Untuk itu, Menteri Keuangan Sri Mulyani resmi akan memungut Pajak Pertambahan Nilai (PPN) sebesar 10 persen kepada produk impor digital dalam bentuk barang tak berwujud mulai 1 Juli 2020.

Direktur Penyuluhan, Pelayanan, dan Humas Ditjen Pajak Hestu Yoga Saksama sebelumnya mengatakan, pemungutan, penyetoran, dan pelaporan PPN atas produk digital yang berasal dari luar negeri tersebut, akan dilakukan oleh pelaku usaha PMSE yaitu pedagang atau penyedia jasa luar negeri, penyelenggara PMSE luar negeri, atau penyelenggara PMSE dalam negeri yang ditunjuk oleh Menteri Keuangan melalui Direktur Jenderal Pajak.

"Pengenaan PPN atas pemanfaatan produk digital dari luar negeri merupakan bagian dari upaya pemerintah untuk menciptakan kesetaraan berusaha (level playing field) bagi semua pelaku usaha khususnya antara pelaku di dalam negeri maupun di luar negeri, serta antara usaha konvensional dan usaha digital," ujar Hestu.

Menurut Hestu, produk-produk digital serta jasa online dari luar negeri akan diperlakukan sama seperti berbagai produk konvensional yang dikonsumsi masyarakat sehari-hari yang telah dikenai PPN, serta produk digital sejenis yang diproduksi oleh pelaku usaha dalam negeri.

Untuk teknisnya, lanjut Hestu, pelaku usaha PMSE yang memenuhi kriteria nilai transaksi atau jumlah traffic tertentu dalam waktu 12 bulan, ditunjuk oleh Menteri Keuangan melalui Ditjen Pajak sebagai pemungut PPN. Sementara pelaku usaha yang telah memenuhi kriteria, tapi belum ditunjuk sebagai pemungut PPN dapat menyampaikan pemberitahuan secara online kepada Ditjen Pajak.

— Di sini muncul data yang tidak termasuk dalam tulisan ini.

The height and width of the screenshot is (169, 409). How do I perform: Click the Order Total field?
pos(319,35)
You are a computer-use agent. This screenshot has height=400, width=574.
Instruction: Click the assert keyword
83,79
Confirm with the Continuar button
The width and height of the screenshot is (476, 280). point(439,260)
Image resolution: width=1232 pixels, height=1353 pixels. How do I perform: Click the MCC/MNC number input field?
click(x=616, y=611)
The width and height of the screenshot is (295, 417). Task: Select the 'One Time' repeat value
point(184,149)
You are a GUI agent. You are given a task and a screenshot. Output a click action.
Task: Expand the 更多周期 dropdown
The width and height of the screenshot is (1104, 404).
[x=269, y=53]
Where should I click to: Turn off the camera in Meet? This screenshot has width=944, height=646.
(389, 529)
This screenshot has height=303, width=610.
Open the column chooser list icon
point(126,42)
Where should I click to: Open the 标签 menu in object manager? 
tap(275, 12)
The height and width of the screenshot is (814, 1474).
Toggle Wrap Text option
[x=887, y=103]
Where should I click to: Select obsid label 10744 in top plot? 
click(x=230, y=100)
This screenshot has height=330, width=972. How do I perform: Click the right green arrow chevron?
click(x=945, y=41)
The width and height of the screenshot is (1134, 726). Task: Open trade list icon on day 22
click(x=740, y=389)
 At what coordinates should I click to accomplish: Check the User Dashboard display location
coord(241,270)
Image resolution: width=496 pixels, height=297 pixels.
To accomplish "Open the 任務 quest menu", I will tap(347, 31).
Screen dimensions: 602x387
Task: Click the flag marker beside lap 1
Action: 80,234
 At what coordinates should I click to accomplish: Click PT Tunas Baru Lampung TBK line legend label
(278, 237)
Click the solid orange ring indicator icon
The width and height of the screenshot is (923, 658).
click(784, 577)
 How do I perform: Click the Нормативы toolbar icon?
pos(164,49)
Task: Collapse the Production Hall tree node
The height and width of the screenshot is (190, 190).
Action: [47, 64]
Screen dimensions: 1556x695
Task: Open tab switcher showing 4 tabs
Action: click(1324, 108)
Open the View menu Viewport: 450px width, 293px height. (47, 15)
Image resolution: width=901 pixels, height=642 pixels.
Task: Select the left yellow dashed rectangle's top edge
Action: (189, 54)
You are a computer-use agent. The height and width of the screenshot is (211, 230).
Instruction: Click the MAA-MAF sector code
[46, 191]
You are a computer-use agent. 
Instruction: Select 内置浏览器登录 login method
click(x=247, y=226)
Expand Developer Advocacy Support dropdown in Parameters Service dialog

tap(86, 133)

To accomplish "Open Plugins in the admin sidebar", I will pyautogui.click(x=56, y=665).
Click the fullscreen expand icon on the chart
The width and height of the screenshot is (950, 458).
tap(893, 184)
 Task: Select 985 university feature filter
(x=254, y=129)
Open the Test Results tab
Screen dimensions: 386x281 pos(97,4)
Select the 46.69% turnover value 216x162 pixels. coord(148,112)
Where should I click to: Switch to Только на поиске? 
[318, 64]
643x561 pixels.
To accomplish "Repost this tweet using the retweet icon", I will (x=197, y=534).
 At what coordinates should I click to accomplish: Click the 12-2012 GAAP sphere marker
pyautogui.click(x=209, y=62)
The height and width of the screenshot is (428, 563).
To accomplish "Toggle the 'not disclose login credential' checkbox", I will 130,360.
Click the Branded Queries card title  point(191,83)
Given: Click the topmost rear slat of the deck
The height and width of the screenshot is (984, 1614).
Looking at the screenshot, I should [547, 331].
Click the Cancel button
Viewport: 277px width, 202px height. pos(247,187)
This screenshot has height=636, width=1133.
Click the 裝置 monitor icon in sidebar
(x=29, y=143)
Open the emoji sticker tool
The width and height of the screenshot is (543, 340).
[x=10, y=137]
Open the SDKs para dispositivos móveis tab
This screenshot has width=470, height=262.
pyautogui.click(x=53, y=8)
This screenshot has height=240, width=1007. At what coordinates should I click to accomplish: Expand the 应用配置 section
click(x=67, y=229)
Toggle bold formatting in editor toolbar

Sama seperti pemungut PPN dalam negeri, pelaku usaha yang ditunjuk juga wajib menyetorkan dan melaporkan PPN. Penyetoran PPN yang telah dipungut dari konsumen wajib dilakukan paling lama akhir bulan berikutnya. Sedangkan pelaporan dilakukan secara triwulan paling lama akhir bulan berikutnya setelah periode triwulan berakhir.

Sementara itu, kata Hestu, kriteria dan daftar pelaku usaha yang ditunjuk sebagai pemungut Pajak Pertambahan Nilai atas produk digital dari luar negeri akan diumumkan kemudian.

"Selain untuk menciptakan kesetaraan antar pelaku usaha, penerapan PPN produk digital dari luar negeri ini juga diharapkan dapat meningkatkan penerimaan negara yang saat ini sangat penting sebagai sumber pendanaan untuk menanggulangi dampak ekonomi dari wabah COVID-19," jelas Hestu.